You sound entitled tbh. On your 5th child and expecting your mother to help out. Look around. Who can have 5 children these days without being absolutely loaded to pay for help? - Jamie Oliver is the only one I can think of.

ZeldaWillTellYourFortune · 18/09/2023 04:22

pompomdaisy · 18/09/2023 04:15

You sound entitled tbh. On your 5th child and expecting your mother to help out. Look around. Who can have 5 children these days without being absolutely loaded to pay for help? - Jamie Oliver is the only one I can think of.

Agree. I wouldn't help anyone having a fifth child, for myriad reasons.

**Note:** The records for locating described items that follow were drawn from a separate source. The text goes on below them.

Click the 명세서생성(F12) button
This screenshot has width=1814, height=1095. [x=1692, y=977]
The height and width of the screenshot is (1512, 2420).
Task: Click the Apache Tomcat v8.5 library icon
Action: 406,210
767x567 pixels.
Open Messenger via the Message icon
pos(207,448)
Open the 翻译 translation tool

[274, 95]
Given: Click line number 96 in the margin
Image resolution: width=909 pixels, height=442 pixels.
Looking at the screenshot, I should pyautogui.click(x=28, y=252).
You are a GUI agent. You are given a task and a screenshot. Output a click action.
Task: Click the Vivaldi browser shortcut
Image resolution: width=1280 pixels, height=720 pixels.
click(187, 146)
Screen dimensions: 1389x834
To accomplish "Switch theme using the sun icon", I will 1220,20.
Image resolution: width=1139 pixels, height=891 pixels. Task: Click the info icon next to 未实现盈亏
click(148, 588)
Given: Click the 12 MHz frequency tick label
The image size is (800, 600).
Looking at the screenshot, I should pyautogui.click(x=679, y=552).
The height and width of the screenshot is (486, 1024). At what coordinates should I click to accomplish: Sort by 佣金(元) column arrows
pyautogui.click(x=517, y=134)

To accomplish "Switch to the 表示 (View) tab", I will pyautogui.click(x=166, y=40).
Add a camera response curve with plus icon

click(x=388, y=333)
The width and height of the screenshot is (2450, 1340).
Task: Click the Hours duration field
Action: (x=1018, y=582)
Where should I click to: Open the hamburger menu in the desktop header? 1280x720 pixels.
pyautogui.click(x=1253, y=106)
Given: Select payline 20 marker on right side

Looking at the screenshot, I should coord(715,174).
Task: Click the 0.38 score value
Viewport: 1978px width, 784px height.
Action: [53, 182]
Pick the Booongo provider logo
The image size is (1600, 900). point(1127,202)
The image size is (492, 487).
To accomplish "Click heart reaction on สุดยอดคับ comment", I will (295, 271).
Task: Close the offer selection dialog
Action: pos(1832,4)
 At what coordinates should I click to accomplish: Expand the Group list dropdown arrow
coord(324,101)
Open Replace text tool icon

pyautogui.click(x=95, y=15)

ZeldaWillTellYourFortune · 18/09/2023 04:22

WandaWonder · 18/09/2023 03:40

If you can't cope with the children you have stop having them, she does not have to help

Exactly.

ChillysWaterBottle · 18/09/2023 04:27

andrainwillmaketheflowersgrow · 17/09/2023 17:43

Of course it doesn't make you a shitty parent.

It 100% does

ChillysWaterBottle · 18/09/2023 04:28

She sounds like an absolute failure of a mother OP. I wouldn't bother with her going forward.

Good luck with the birth x

ChillysWaterBottle · 18/09/2023 04:30

mathanxiety · 18/09/2023 02:42

Heartless post.

All the women I know who are grandmother's have dropped everything and gone to the aid of their daughters and daughters in law when they delivered, regardless of whether it was child number 1 or child number 6 for the women they helped.

I am 58, and my friends are my age and older. I fully intend to help my own daughters and future daughter in law in every way I can in their hour of need.

It's not unusual. It's not strange. It's what normal, decent women do when their adult children need them.

Women refusing to help a daughter out will hopefully reap what they sow, and richly.

I agree. Outside of the weirdos on Mumsnet it's a perfectly normal thing to do and expect. My family would never let me down this badly.

pompomdaisy · 18/09/2023 04:35

I'm sorry this isn't looking after 1 or 2 whilst DH pops down, this is bigger ratio than a childminder would be allowed! At what point is someone allowed to say no I cant physically do that?